Markowitz is the Brooklyn Borough President, a largely symbolic post that makes him chief advocate for the borough—and himself.

Backstory

A Brooklyn lifer, Markowitz was born in Crown Heights, where his dad worked as a waiter in a kosher deli; when he was 9, his father passed away, and a few years later his mother relocated the family to Sheepshead Bay. Marty received his B.A. after taking night classes at Brooklyn College for nine years, and first entangled himself in the borough's politics by organizing groups of senior citizens and tenants in Flatbush in the early '70s. In 1978, he was elected to the State Senate. His district would change over time—first he represented mostly whites in Flatbush, then he represented mostly blacks and Latinos in Crown Heights and Midwood. But Marty's M.O.—doing precious little in the way of legislative activity—remained the same: His biggest and arguably solitary achievement was making possible the free outdoor concerts by semi-famous performers that are now a staple of city summers.
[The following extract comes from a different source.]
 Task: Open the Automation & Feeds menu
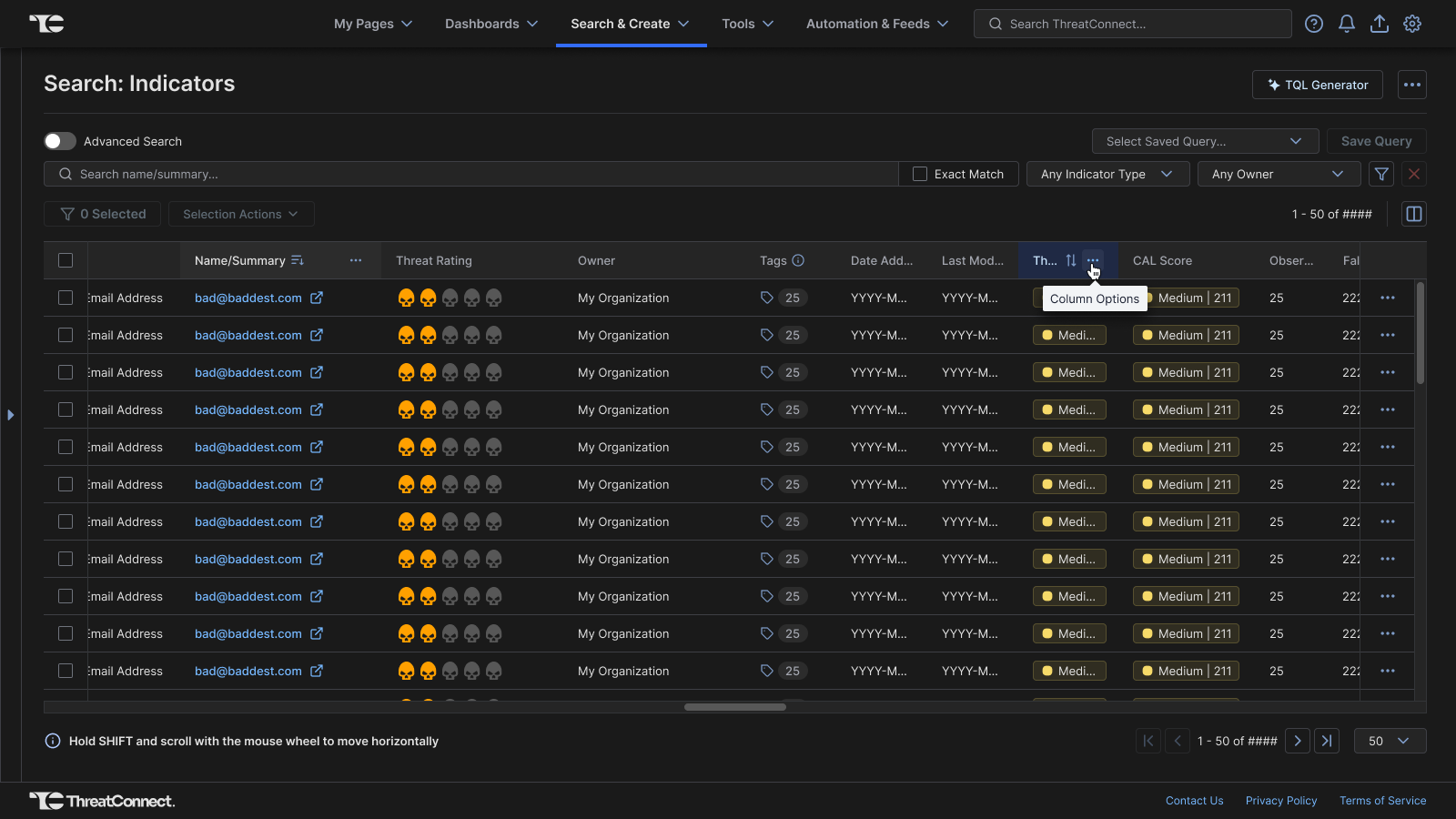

In 2001, after 11 consecutive terms in the State Senate, Markowitz ran to replace outgoing Brooklyn beep Howard Golden, whose job Marty had been eyeing since his initial disastrous bid for the office in 1985 (see below). By that point the job had been defanged by a 1989 U.S. Supreme Court ruling that disbanded the powerful Board of Estimate, on which all beeps sat; nonetheless, after winning, Marty jumped into his nearly powerless position with gusto, and was easily reelected with just shy of 80 percent of the vote in 2005.

On the job

Being a borough president basically means serving as a borough's head cheerleader, and indeed, no one is as cartoonishly enthusiastic about Brooklyn as Markowitz—he attends every parade, high school graduation, street fair, and block party in the borough, and shoehorns references to Junior's cheesecake into an ungodly number of conversations. His cheerleading took a turn for the literal during the 2005 transit strike, when he stood on the Brooklyn Bridge cheering on weary commuters trudging home on foot. He also made news for pushing for signs on roadways going out of Brooklyn that say quaintly Brooklyn-y things like "Leaving Brooklyn—Fuhgeddaboudit."
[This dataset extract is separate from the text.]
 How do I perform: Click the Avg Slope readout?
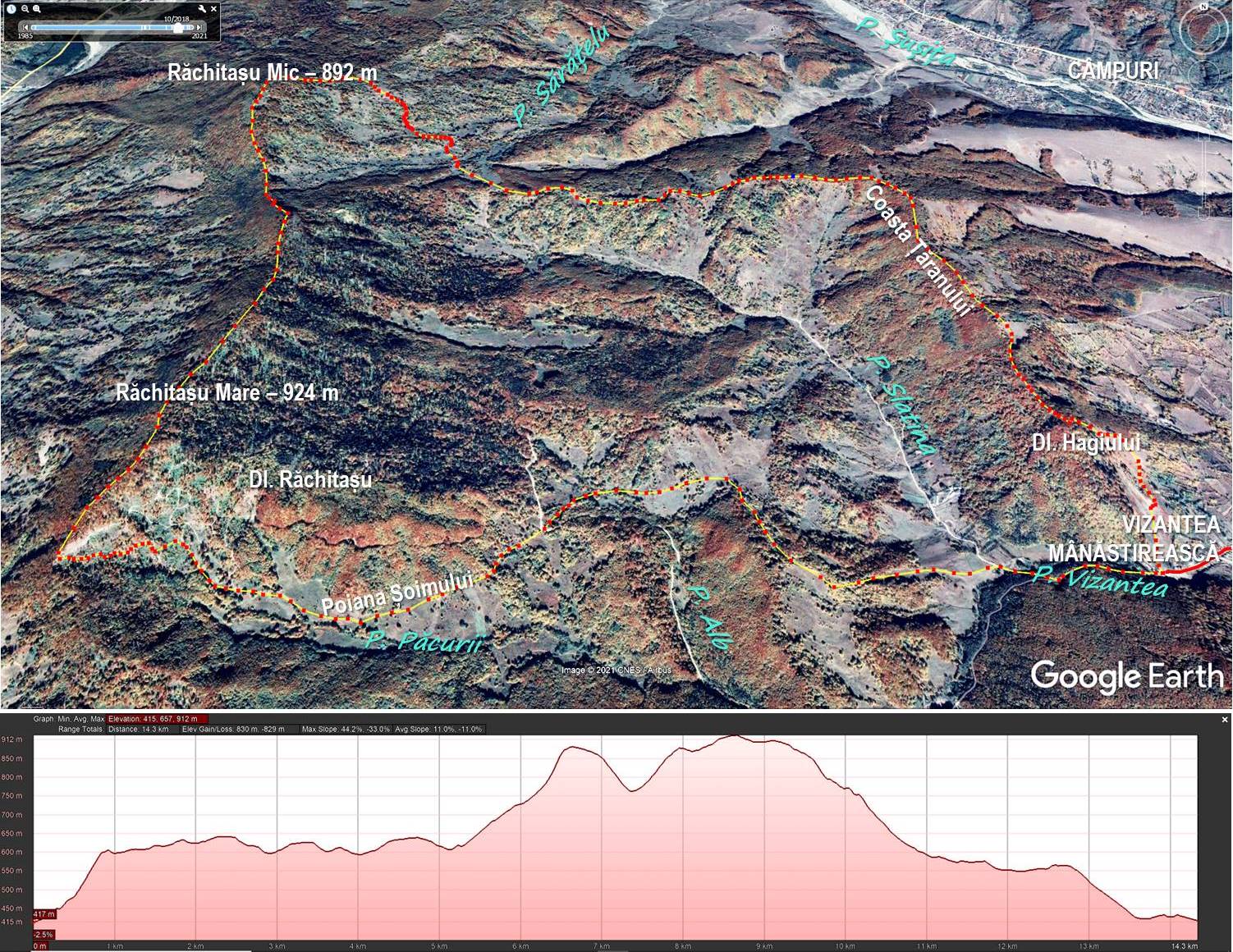[439, 729]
He can also be counted on to stump for any massive development, even if it threatens to alter the borough's character. One of the most ardent backers of Atlantic Yards, it was Markowitz who called developer Bruce Ratner and sold him on the idea of building a basketball arena for the New Jersey Nets in Brooklyn. Other sprawling development schemes he's energetically gotten behind include the redevelopment of the waterfront area in Greenpoint and Williamsburg; the conversion of the Brooklyn House of Detention into a mall; and Joseph Sitt's abortive bid to colonize Coney Island. Meanwhile, the ever-jolly Markowitz's actions have done little to address the borough's most intractable problems—it's still home to some of the city's poorest, least healthy, and most dangerous neighborhoods.

Keeping score

He made $160,000 as Brooklyn borough president in 2007.

Upcoming

Term limits will force Markowitz out of Borough Hall in 2009, and it's widely believed that the attention-loving beep will seek an even grander post from which to promote himself–namely, Mayor of New York. His rivals for the Democratic nomination will almost surely include Congressman Anthony Weiner, Comptroller Bill Thompson, and City Council Speaker Christine Quinn. Whether residents of New York's four other boroughs will go for someone so parochially Brooklyn—and whether any voters will feel comfortable entrusting Markowitz to a job with real responsibilities—remains to be seen.

Legal file

When Marty initially ran for Brooklyn beep in 1985, challenging Democratic incumbent Howard Golden, he failed to disclose a contribution from a Brooklyn businessmen. After the infraction came to light, he pled guilty to a misdemeanor, paid almost $80,000 in fines, and performed 75 hours of community service.

Personal

Markowitz didn't marry until he was 54. He and his wife, Jamie, a graphic designer, own an African gray parrot named, appropriately enough, Beep. (Amazingly, he isn't the only borough president with an African gray parrot—Scott Stringer also owns one.) The Markowitzes live in a Park Slope rental fronting Prospect Park.